## Description of the task
With the pictures excluded, output only the lines from the one containing "Given: Click the 系统保留 volume icon" through the last line of the entries, unchanged.

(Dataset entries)

————————

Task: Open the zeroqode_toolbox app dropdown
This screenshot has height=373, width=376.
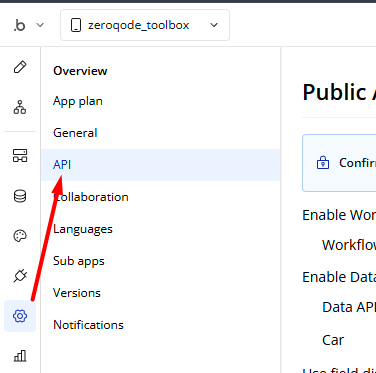Action: coord(145,25)
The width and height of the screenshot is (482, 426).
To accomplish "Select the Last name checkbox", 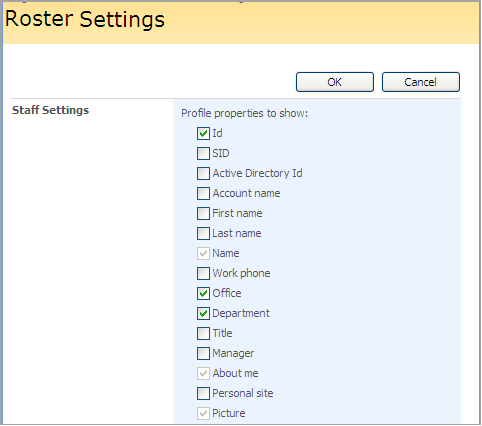I will pyautogui.click(x=203, y=233).
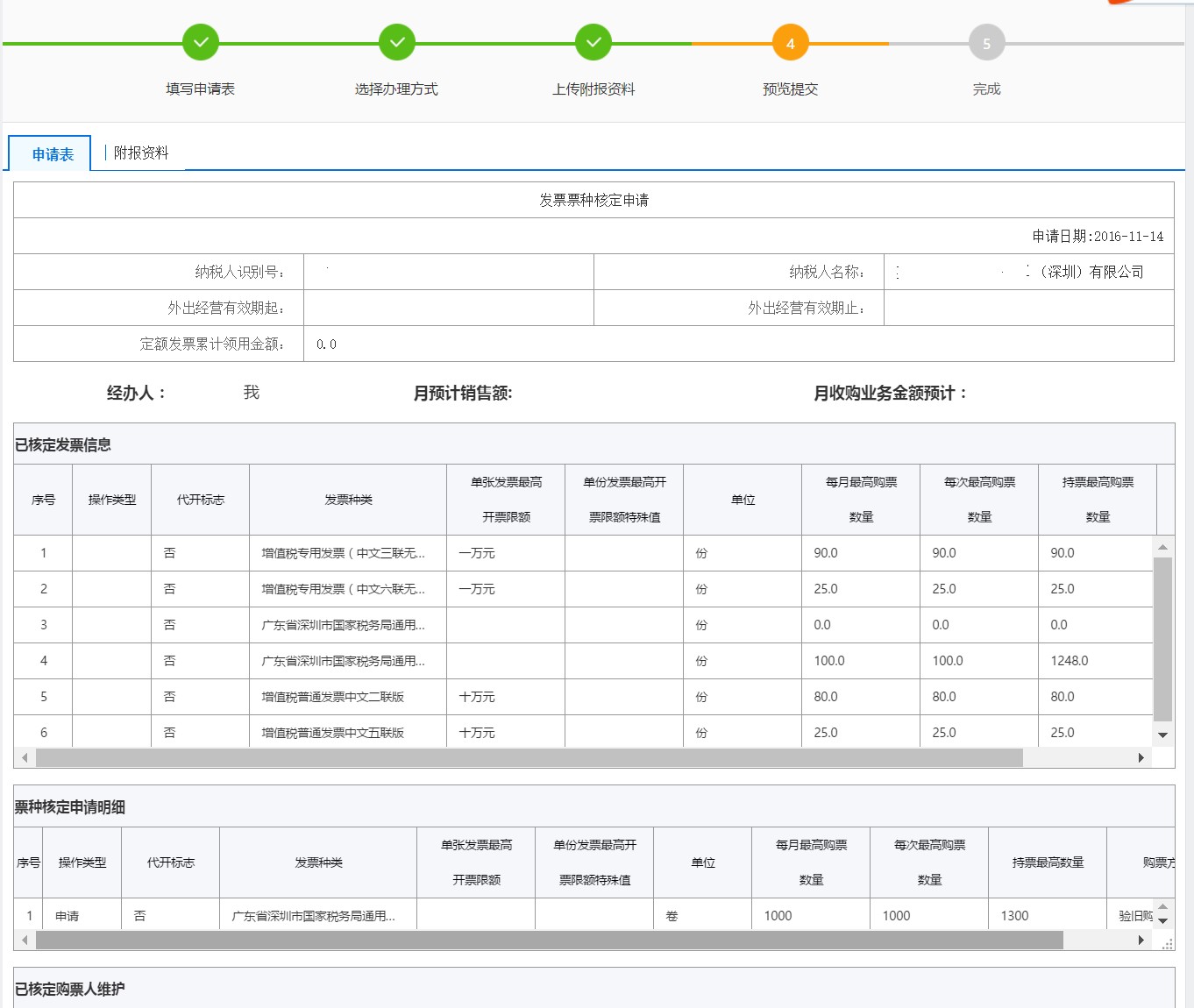Click right arrow of 票种核定申请明细 horizontal scrollbar

(x=1141, y=940)
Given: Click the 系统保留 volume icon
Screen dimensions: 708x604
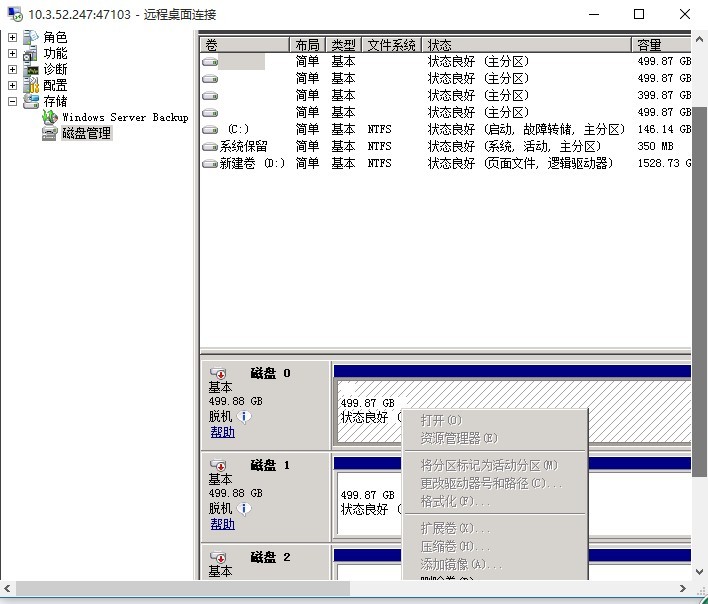Looking at the screenshot, I should (210, 147).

————————

## Task solution
Given: Click the 系统保留 volume icon
Screen dimensions: 708x604
Looking at the screenshot, I should (210, 147).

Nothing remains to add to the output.